Rights owners are also starting to win some key battles against noted pirates. As illustrated by the recent closure of Grooveshark and Pirate Bay, the online environment isn’t quite as conducive to pirating as it once was. Contained several paragraphs down in a grovelling apology posted on the Grooveshark website, the founders of the music service allude to how the industry has changed and provided countless legitimate services to users.
“At the time of our launch, few music services provided the experience we wanted to offer – and think you deserve,” says the letter. “Fortunately, that’s no longer the case. There are now hundreds of fan friendly, affordable services available for you to choose from …”
And what’s more is that users are willing to pay for these services.
Spotify doesn’t release local stats, but the company says that of its 75 million global users, 20 million are paying subscribers who willingly fork out the monthly (or annual) fee to avoid ad interruptions. This when viewed alongside the fact that subscribers are happy to also set aside a monthly budget for Netflix illustrates that online users are happy to pay for content if they deem it good or new enough.

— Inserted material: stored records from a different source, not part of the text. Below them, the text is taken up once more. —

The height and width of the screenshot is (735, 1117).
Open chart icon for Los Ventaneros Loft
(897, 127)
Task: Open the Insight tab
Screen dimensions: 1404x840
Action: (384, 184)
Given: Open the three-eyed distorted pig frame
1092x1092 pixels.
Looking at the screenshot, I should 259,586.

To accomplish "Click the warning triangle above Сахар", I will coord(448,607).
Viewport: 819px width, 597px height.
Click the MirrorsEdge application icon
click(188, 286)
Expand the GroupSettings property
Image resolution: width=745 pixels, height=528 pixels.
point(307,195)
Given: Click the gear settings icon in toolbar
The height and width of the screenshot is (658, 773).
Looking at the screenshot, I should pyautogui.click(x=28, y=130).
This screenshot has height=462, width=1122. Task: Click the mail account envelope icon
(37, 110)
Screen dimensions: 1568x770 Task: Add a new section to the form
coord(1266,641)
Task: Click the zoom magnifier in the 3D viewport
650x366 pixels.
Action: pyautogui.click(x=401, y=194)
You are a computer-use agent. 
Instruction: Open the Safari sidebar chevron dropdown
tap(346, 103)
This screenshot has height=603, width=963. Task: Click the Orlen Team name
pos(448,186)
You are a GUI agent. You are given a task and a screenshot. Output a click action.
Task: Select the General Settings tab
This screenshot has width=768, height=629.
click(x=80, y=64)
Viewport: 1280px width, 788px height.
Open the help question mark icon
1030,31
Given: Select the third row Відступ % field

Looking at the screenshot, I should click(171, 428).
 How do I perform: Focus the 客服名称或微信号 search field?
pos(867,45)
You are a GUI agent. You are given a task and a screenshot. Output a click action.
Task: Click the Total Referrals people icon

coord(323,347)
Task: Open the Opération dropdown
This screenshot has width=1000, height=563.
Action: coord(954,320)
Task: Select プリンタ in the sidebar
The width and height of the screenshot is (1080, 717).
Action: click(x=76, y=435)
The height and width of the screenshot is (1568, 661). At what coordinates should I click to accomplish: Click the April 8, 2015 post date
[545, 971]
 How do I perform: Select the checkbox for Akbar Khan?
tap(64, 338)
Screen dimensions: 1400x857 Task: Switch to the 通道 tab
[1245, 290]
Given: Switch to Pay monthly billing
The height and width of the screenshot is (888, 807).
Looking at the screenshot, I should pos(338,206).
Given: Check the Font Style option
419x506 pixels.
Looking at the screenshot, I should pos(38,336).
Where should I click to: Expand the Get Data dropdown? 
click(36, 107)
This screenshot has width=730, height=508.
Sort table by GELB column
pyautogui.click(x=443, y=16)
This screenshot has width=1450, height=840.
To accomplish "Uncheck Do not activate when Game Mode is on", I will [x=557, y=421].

The willingness of people to pay for content is of course what subscription TV models have relied on for decades. And as illustrated by the continued upward trajectory of Sky TV’s user base and revenue, Kiwis are still willing to pay for access the breadth of content available via the service. Whether Sky is able to retain this level growth as the online streaming market matures is yet to be seen, but the company is also making moves into this space through the introduction of services such as Neon.
In much the same way that piracy was tipped as a threat to Sky TV’s hold on the entertainment market, so too was cinema placed on the list of threatened media channels. And despite the predictions from the industry’s doomsday prophets, cinema has maintained its audiences in recent years.
Data from Nielsen shows that the number of people visiting the cinema has remained relatively stable over the past three years, dropping only slightly in that time. This decline in cinema goers has however not affected the revenue of cinema with ad spend in the channel increasing from $7 to $9 million between 2012 and 2014 and because ticket prices have increased over the years.
If anything, the Flicks study shows that the price of movie tickets might be the biggest threat to cinema, with 82 percent of respondents claiming that tickets were too expensive (up from 74 percent in 2011). When asked how much cheaper tickets would need to be to double Kiwis’ movie-going, nearly two in three respondents replied $3 to $5 cheaper. And while only hypothetical, Flicks says that a $3 reduction in price could result in an annual increase of $25 million to the New Zealand box office.
While piracy is on the decline, it’s far from disappearing entirely. But this isn’t necessarily a bad thing. A 2013 study conducted by European Commission’s Joint Research Centre found that piracy can in fact be good for business, in that it can encourage people to visit legitimate sites after encountering artists via pirated content. In addition to this, piracy also gives artists an indication of regions where there’s a high demand for their music.
This information can then be used to determine where they should tour or increase their merchandise investment, thereby driving revenue. The legitimate services, of course, provide these services as well today through their analytics tools, but until they came to the fore piracy did prove useful in identifying viable audiences—and it did, after all, help to keep the likes of Rodriguez alive in South Africa at a time when censorship stopped his music from entering the country.